Provided passage
# Grain Prices and Farmlands



## Vol (Jul 5, 2009)

One individuals thought on the price of grain and farmland values.....be sure and read the comment at the bottom entitled "Nonsense".

Regards, Mike

http://www.agriculture.com/news/business/grain-farm-incomes-wont-dictate-farml_5-ar44875


----------



## swmnhay (Jun 13, 2008)

So they now call it the New Era? And land prices can't fall,lol.

In the 80's they called it the New Plateau and said they could not drop because they didn't make anymore.It was on the front cover of PCA /federal land bank magazine right before the crash.what is Agstar today.Iwish I would of saved that magazine and framed it.

Farmland prices here dropped at least 66% in the 80's.I seen many go broke mortgage geeing pd for ground to buy 3k ground only to loose it all when land fell below 1,000 acre.Not enough equity forced them to sell.

Absolutely no way land will stay at 10,000 here with 3.25 corn.


----------



## mlappin (Jun 25, 2009)

Thats why we were hoping it'd be a few years before the farm came up that we were offered. Probably never see $1200/acre again like what we paid for the property west of us, but really can't see paying $8700/acre with $3 corn either. Just doesn't pencil out if your being honest with yourself.


----------

Dataset entries
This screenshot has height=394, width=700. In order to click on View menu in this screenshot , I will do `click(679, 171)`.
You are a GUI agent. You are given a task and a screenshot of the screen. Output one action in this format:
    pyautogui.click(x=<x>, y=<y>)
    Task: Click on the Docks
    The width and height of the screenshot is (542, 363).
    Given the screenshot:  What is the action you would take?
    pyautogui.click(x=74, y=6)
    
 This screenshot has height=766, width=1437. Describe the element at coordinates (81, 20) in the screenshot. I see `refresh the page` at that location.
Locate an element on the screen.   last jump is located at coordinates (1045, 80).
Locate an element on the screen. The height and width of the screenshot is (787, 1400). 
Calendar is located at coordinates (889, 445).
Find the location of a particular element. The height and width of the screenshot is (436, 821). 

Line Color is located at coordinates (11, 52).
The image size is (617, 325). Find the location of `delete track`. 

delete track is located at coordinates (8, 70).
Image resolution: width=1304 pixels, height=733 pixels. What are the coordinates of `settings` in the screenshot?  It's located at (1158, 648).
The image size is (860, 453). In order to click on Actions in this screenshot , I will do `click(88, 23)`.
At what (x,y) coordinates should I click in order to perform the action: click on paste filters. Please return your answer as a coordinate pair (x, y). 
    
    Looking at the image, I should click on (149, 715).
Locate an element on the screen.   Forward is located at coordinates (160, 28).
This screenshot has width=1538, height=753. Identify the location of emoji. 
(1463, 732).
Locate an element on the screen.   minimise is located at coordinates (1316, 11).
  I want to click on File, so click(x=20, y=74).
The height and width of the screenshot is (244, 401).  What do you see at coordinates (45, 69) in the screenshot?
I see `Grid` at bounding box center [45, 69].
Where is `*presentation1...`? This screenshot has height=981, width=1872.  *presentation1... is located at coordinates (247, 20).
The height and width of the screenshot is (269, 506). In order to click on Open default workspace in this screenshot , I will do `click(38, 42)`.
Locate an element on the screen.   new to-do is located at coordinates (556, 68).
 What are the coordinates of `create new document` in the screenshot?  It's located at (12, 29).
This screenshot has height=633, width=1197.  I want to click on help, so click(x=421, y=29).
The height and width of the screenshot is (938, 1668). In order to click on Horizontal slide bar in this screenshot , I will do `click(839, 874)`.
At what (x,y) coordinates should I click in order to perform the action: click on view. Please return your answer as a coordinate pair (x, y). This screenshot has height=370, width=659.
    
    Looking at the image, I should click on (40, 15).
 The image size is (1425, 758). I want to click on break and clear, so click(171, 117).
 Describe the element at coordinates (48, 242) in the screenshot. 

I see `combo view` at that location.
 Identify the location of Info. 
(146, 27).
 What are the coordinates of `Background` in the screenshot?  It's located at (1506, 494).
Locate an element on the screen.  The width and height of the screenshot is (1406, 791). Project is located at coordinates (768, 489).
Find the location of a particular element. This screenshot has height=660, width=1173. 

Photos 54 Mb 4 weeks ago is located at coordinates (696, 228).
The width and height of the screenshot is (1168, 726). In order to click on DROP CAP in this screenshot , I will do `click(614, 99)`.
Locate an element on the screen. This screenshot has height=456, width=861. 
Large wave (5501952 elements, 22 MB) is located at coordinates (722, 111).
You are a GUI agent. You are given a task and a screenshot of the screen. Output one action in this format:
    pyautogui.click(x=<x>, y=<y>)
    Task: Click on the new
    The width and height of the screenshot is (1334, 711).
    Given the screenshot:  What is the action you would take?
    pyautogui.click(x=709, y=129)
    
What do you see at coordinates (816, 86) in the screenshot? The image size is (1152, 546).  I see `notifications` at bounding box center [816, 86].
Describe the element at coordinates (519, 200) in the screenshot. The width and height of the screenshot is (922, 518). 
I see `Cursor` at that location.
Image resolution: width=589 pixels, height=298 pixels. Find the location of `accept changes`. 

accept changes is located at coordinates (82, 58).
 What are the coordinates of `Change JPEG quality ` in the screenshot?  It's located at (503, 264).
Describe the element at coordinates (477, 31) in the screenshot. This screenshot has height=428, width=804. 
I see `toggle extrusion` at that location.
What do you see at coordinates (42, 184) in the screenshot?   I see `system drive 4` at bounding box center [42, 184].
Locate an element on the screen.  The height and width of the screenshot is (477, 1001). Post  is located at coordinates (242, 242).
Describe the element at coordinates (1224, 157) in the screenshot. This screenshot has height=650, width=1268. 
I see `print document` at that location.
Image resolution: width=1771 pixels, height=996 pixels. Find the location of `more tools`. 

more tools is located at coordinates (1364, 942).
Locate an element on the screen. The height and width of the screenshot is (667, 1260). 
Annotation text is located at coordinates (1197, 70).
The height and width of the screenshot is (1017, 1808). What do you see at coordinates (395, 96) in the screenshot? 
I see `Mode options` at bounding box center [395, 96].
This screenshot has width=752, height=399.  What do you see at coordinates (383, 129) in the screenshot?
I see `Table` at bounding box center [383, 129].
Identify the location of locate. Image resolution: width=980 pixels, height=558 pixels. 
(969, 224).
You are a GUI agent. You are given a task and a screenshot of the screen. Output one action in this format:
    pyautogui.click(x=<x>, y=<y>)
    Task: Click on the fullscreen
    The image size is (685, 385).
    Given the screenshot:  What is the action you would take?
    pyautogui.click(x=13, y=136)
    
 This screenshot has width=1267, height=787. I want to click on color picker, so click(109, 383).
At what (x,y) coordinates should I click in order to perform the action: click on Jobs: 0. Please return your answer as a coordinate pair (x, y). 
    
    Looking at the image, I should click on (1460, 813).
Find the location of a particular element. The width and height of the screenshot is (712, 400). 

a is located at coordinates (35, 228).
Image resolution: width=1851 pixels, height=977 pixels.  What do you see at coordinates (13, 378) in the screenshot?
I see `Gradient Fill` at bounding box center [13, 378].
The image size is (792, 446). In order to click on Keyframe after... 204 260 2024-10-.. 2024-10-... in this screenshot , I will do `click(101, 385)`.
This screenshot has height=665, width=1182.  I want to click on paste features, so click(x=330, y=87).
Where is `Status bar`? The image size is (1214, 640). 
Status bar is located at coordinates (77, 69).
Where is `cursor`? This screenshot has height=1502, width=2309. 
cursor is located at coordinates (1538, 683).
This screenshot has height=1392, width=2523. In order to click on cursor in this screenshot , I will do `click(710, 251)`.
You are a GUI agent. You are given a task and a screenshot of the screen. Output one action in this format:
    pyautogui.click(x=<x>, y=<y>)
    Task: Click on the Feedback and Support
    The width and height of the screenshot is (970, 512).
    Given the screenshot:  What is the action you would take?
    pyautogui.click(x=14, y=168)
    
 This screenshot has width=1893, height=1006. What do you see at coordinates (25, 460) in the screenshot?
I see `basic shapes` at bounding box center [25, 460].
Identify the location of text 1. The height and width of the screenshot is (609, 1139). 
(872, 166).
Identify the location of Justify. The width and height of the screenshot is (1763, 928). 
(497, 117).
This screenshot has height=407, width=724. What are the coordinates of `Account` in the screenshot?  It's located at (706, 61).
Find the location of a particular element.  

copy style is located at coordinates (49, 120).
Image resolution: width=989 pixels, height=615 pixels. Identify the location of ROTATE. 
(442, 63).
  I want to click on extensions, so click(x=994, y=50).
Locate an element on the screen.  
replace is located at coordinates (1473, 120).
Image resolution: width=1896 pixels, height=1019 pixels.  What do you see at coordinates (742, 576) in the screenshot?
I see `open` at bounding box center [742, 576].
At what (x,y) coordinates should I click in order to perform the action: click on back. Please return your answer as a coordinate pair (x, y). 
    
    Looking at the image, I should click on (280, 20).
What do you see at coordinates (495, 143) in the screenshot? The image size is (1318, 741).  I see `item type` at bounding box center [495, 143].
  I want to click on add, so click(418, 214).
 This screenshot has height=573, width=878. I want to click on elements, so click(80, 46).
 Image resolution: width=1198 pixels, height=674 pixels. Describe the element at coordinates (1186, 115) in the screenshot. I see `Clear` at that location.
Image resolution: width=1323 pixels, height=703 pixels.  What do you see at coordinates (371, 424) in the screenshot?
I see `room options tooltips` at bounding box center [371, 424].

Your tasks
1) List the usernames of everyone who posted in the farmland price thread.
2) Reproduce the stretch of the farmland price thread from "So they now" through "and framed it.".
3) According to the farmland price thread, how much per acre was paid for the property west of mlappin?

In response
1) Vol, swmnhay, mlappin

2)
So they now call it the New Era? And land prices can't fall,lol.

In the 80's they called it the New Plateau and said they could not drop because they didn't make anymore.It was on the front cover of PCA /federal land bank magazine right before the crash.what is Agstar today.Iwish I would of saved that magazine and framed it.

3) $1200 per acre.